Oree Originol was born on September 11, 1984 in Los Angeles, CA. Oree was inspired by gang culture in his neighborhood. He began gaining popularity as a tagger in Northeast Los Angeles and then started to branch out into other mediums. He does work that centers on black and brown people that have been killed by law enforcement. 

Oree Originol’s art is centered around promoting justice for those who have been killed by police brutality. His work varies from street art to gallery art. The recent movement Black Lives Matter has inspired his digital portrait series Justice For Our Lives, and the portraits have supported the families of loved ones that were killed by police brutality and are still seeking justice. Justice For Our Lives has been exhibited in the Take This Hammer group exhibition at the Yerba Buena Center for the Arts, was featured in a cover story for the SF Examiner, recognized as an East Bay Express Best of the East Bay 2016 winner, and was featured in a KQED Arts mini feature. Oree’s artwork has been a part of social justice movements, rallies, and classrooms, and his art connects with various audiences. He continues to develop his art and activism and share his work in the Bay Area and beyond.

In 2009 Oree Originol moved to the Bay Area to be a part of galleries, begin his activist work, and connect with other local Bay Area artists to develop an art career. He did work in collaboration with artist Favianna Rodriguez who is connected with the artist network CultureStrike.
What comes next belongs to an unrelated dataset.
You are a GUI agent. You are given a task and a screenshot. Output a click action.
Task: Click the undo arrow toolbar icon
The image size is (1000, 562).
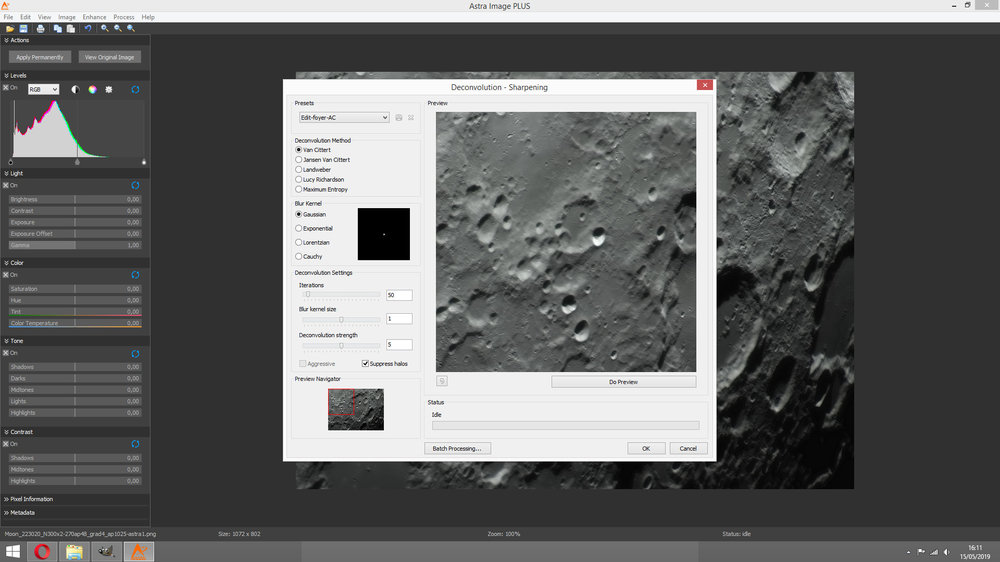coord(88,28)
Oree began to get involved in social justice art projects and dedicated himself to creating a series called Justice For Our Lives.


  • Oakland City Hall, Oscar Grant Plaza/1 Frank H. Ogawa Plaza, Oakland, CA 94612.
  • Oree Originol is often seen putting up his work in public spaces such as BART stations in Oakland. 
  • Impact Hub Oakland, 2323 Broadway, Oakland, CA 94612.
  • Outreach at Humboldt State, 1 Harpst Street, Arcata, CA 95521.